Flax and chia seeds are also used to make oil used in salads and cooking, so if you can’t get the seeds, go for the oil.
Omega-3 Fortified Eggs
If you only have a problem with fish but no other animal products, you could consider swapping your ordinary eggs with omega-3 fortified eggs. Egg fortification is achieved through feeding the chicken with feed rich in omega-3 three. Eggs from chicken fed a diet rich in flaxseed have been seen to contain 150 to 250 mg of omega-3 fatty acids. Also, you should expect to pay a higher price for fortified eggs as enriching chicken feed with omega-3-rich foods can be a little costlier than feeding them regular feed.
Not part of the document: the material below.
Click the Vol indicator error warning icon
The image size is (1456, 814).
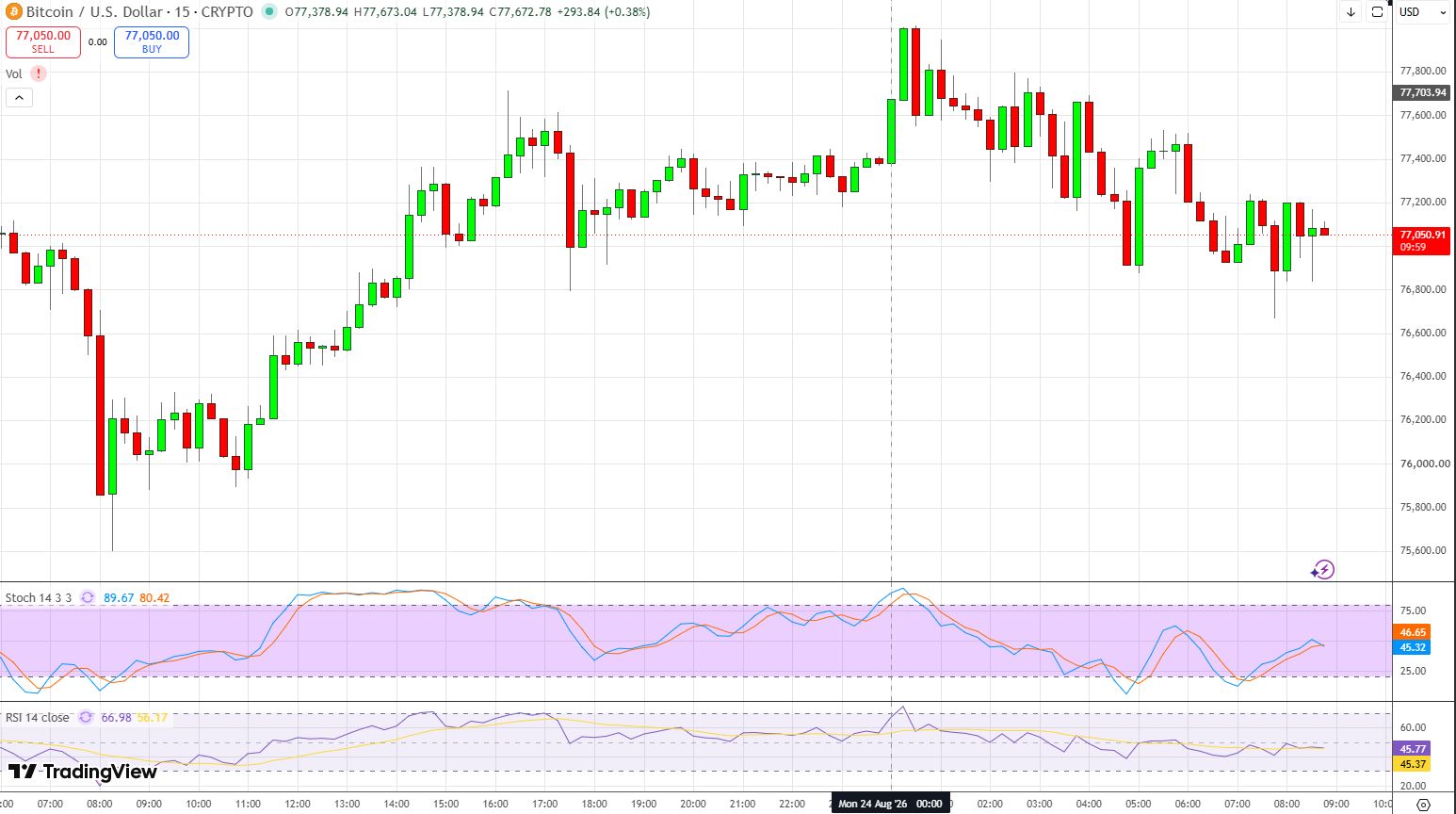[x=38, y=73]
Hemp seeds, a product of the hemp plant of the cannabis family, have gained quite a following in the last few years for their increasingly amazing nutritional profile. According to the USDA, a three-tablespoon serving of hemp seeds is enough to satisfy your daily omega-3 needs. Besides being a source of omega-3 three acids, they are also an excellent source of magnesium, iron, and plant protein. The plant can also be processed into oil that can be consumed as a supplement or applied externally as a remedy for several skin issues.
Seaweed and Algae
Plant-based diets are limited in the range of omega-3 fatty acids a person can get from them. However, seaweed, spirulina, nori, and chlorella, all algae forms, provide a wide range of omega-3 fatty acids, including EPA and DHA omega-3s, which are not present in other plant-based diets. This makes seaweed and algae the best source of omega fatty acids for persons on a strictly vegan diet. Spirulina, nori, and chlorella are sold as supplements in powder form, which you can add to your smoothies, pancakes, and other foods to enrich them with omega-3 without altering the flavors.
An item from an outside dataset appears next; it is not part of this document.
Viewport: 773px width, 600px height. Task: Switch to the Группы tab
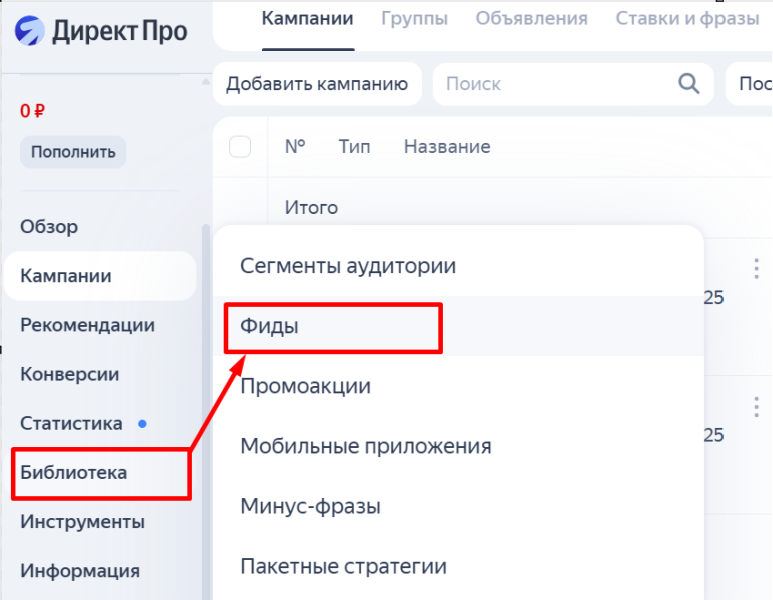coord(414,19)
Kidney beans may not be among the foods with high omega-3 content, but they can be an excellent addition to your diet to complement other sources. According to the USDA, every half cup of cooked kidney beans provides around 15 percent of the recommended daily omega-3 intake. This means you would need to eat at least two cups daily to get your daily dose. If two cups sound like too much, consider taking pure omega-3 supplements from fish oil if you do not have a problem with animal products.
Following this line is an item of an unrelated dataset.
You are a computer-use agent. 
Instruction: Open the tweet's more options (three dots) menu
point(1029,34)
Besides being a source of omega-3, kidney beans are a rich source of plant protein, iron, and folate, which are especially important nutrients for pregnant women. Also, they are a great way of adding color and texture to a meal.
Eating fish is the easiest way to get the full range of omega acids your body needs if you can. But if you can’t, you may want to explore some available alternatives, ranging from flax and chia seeds, fortified eggs, and hemp seeds to diverse forms of seaweed and even kidney beans.